Investigadores do Departamento de Engenharia Informática do Instituto Superior Técnico (IST) identificaram a robótica e a IA física como caminhos estratégicos centrais para reforçar a soberania digital e cognitiva europeia. A posição mapeia as prioridades da academia nacional de engenharia no desenvolvimento de capacidades tecnológicas próprias no ecossistema global de inteligência artificial.

Ao focar o debate na IA física, a academia altera o eixo tradicional da discussão sobre autonomia tecnológica. A competição europeia em modelos de linguagem puramente virtuais e de grande escala enfrenta barreiras severas de capital e capacidade computacional face aos gigantes norte-americanos e chineses. Na robótica e nos sistemas autónomos imersos no mundo real, contudo, o valor constrói-se na convergência entre software de controlo, sensores e engenharia aplicada, áreas onde a Europa retém tecido industrial e competência técnica.

A soberania cognitiva deixa de ser tratada como a tentativa de replicar infraestruturas de computação genéricas para se fixar no controlo da operação no mundo material. Quando a inteligência artificial gere sistemas físicos, a independência depende da capacidade de desenhar a camada de hardware, o processamento em tempo real e os algoritmos de atuação local.

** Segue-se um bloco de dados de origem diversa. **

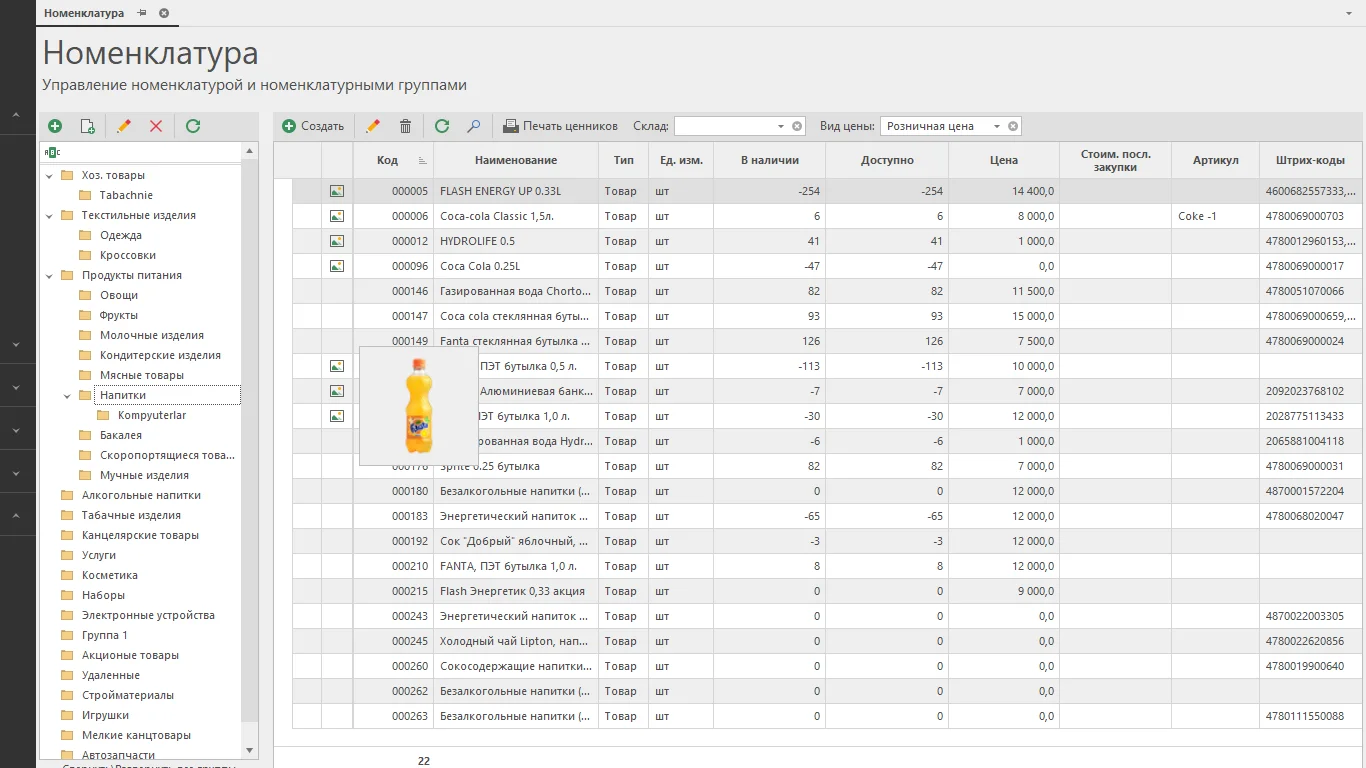Click Печать ценников button
The width and height of the screenshot is (1366, 768).
click(x=560, y=126)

Esta prioridade da engenharia nacional traça um objetivo concreto para o ecossistema de inovação. A retenção do valor criado na academia europeia dependerá do ritmo de absorção industrial desta IA física, garantindo que o conhecimento desenvolvido em Portugal se converte em capacidade operacional própria e não apenas em exportação de talento ou patentes para mercados terceiros.